The issue is not new, although on this occasion it has a distinctive aspect (Richards 2018). In the 1980s Jonsen (1986; see too McKie and Richardson 2003) coined the term, “rule of rescue” to argue that our “moral response to the imminence of death demands that we rescue the doomed, with the result that the deontological imperative prevails over issues in relation to costs.” Big Cannabis/Big Weed, lobbyists and politicians are well aware of such perceived moral imperatives, as well as the optics, when named, seriously ill individuals (who are likely to be viewed sympathetically) are presented to the public, in respect of whom the adoption of a specific reformist step may make a therapeutic difference. In the context of making a breast cancer drug, Herceptin, available for patients under the Pharmaceutical Benefits Scheme, an analysis of 239 news items generated during a successful campaign to induce government to make the drug accessible led commentators to observe that although factors such as political pressure, patient advocacy and media hyperbole in principle should not play a role in determining who is treated and what they are treated with, the rule of rescue can be harnessed to exercise an important impact upon government decision-making (MacKenzie et al. 2008). The pressures in respect of the legalisation of medicinal cannabis, through the voices and images of children such as Billie, Alfie, Suli, Luella, Cooper and Tara, can be viewed in a similar way.

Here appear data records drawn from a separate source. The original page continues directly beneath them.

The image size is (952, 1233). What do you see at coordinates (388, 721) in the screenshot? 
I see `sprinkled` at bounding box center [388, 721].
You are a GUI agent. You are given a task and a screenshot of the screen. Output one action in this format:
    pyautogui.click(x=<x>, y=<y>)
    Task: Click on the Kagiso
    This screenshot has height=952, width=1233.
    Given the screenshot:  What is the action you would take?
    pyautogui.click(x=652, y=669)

As became apparent from the Kiszko, King, Gard and Haarstrup cases, sick children in the media can elicit high levels of public sympathy. They can be potent instruments for argument, criticism of the status quo and the impetus for clinical and legal reforms. However, it is timely to reflect on where the limits should lie for such emotive use of the ‘voices’ and images of ill children – especially where there is the risk that their dignity and privacy are being unreasonably intruded upon and where other interests and agendas may be playing an undisclosed role that may not be compatible with the best interests of the children. This article is a first step in encouraging such reflective discussion in the context of the movement to decriminalise and evangelise the use of medicinal cannabis.